■ **What the task requires**:
Line count for "agent": tally the lines of the records below that contain it, and give only that number.

■ **Available records**:
+ + + + + + +

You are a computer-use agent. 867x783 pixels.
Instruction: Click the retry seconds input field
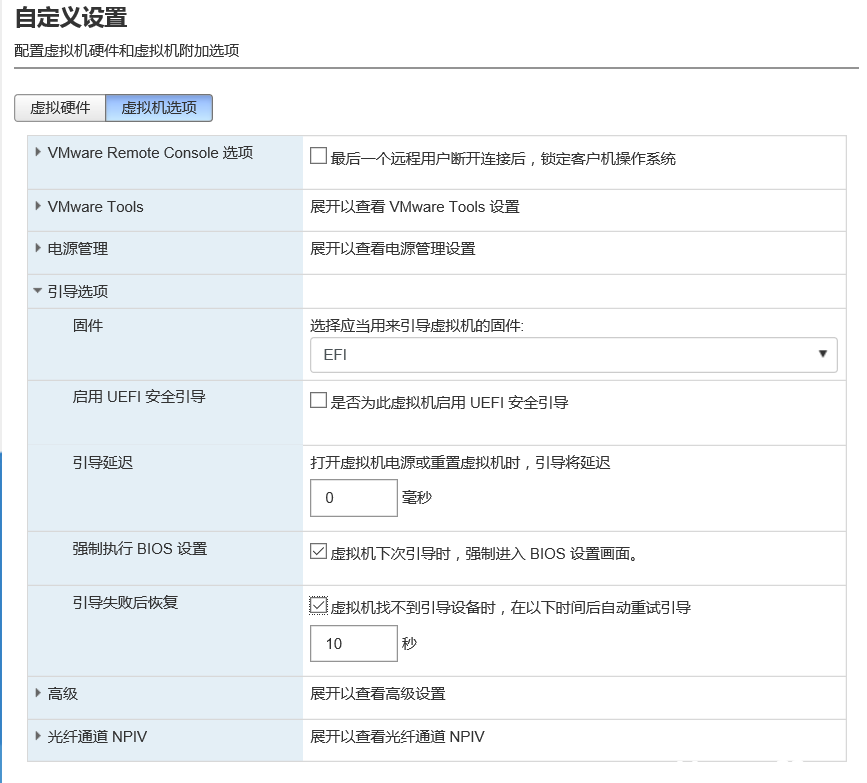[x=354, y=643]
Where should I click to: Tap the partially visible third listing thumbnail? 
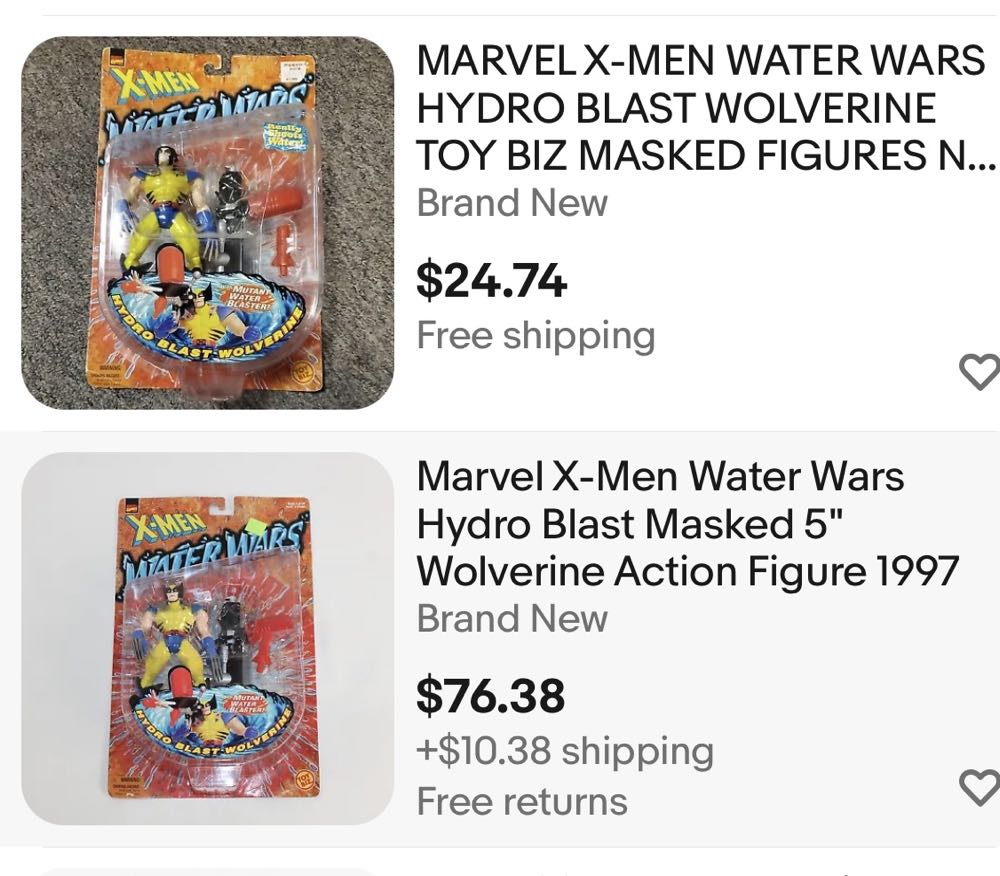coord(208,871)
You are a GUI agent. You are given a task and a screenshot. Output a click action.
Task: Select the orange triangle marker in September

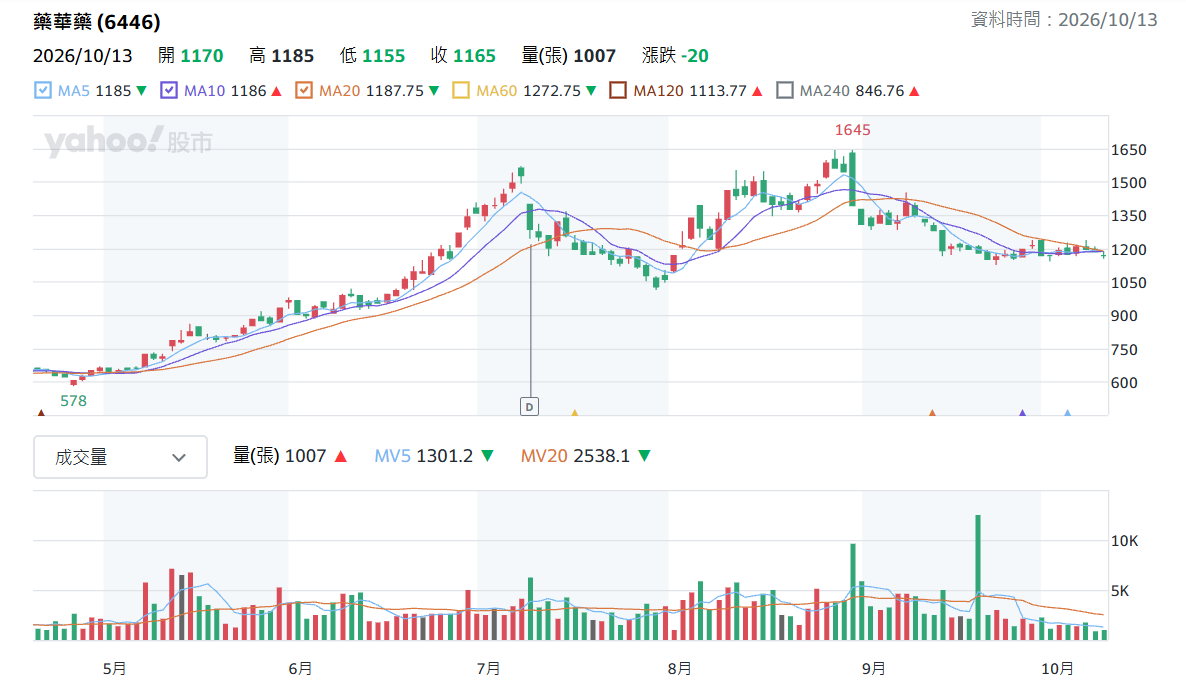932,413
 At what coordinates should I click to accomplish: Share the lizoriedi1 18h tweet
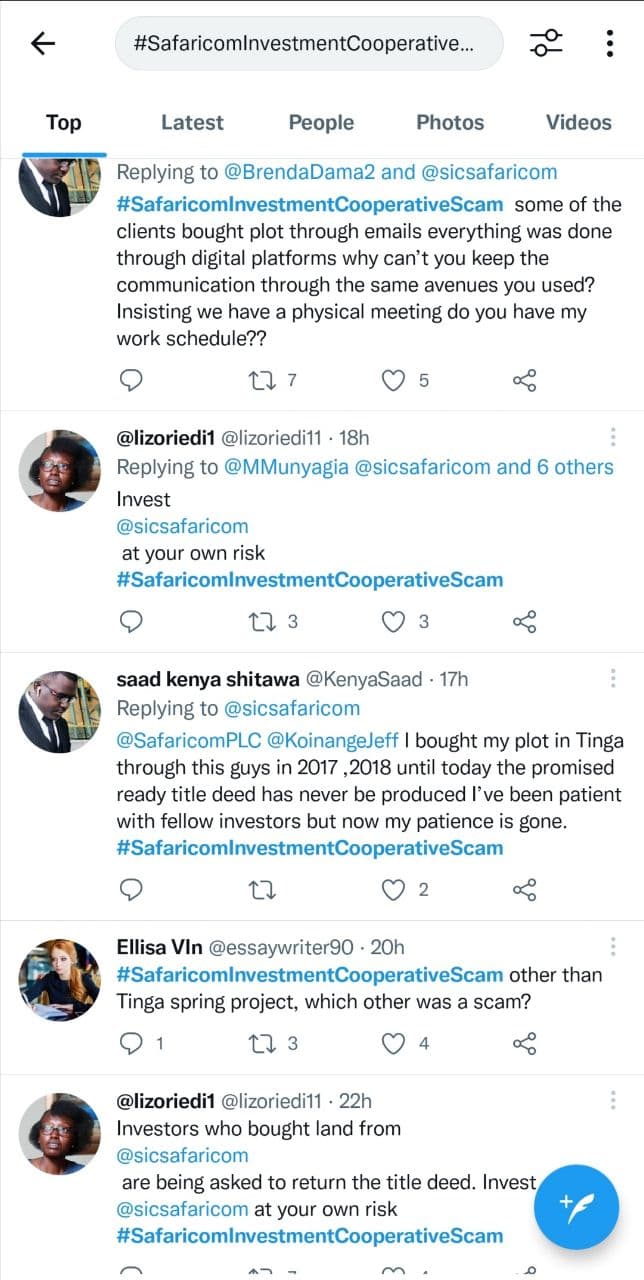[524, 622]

+ + + + + + +

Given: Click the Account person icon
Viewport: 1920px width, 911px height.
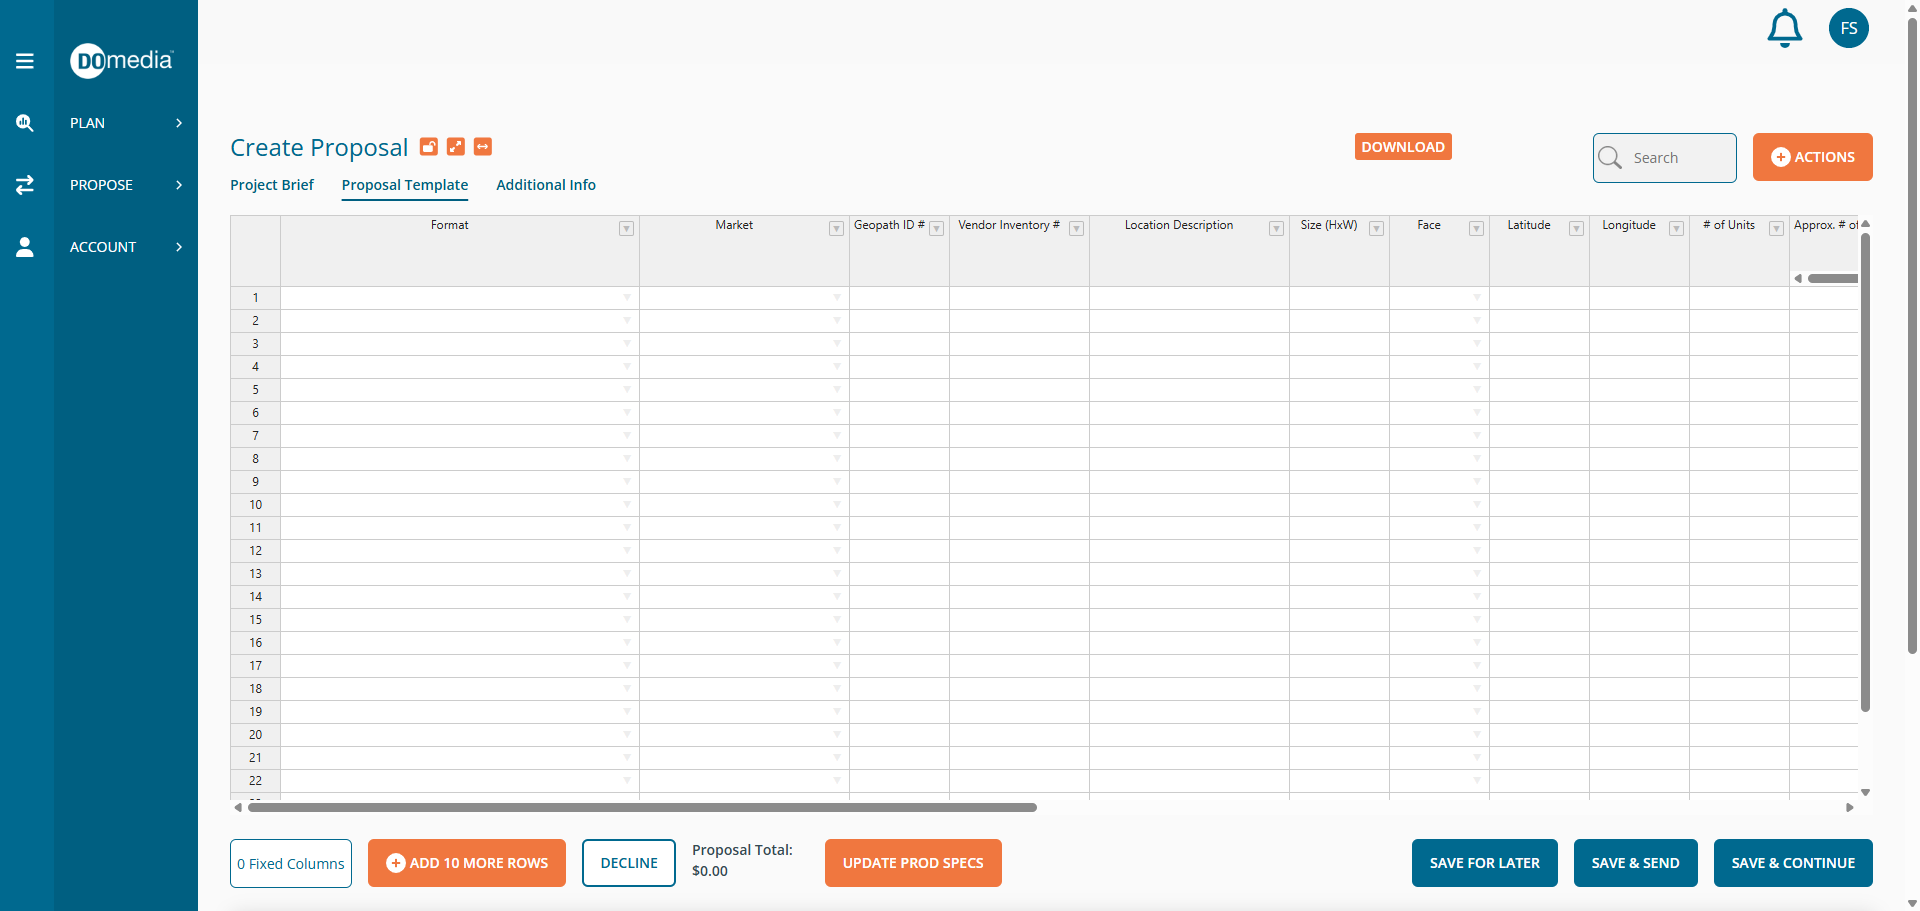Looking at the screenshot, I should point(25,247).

+ + + + + + +

■ **Result for this task**:
2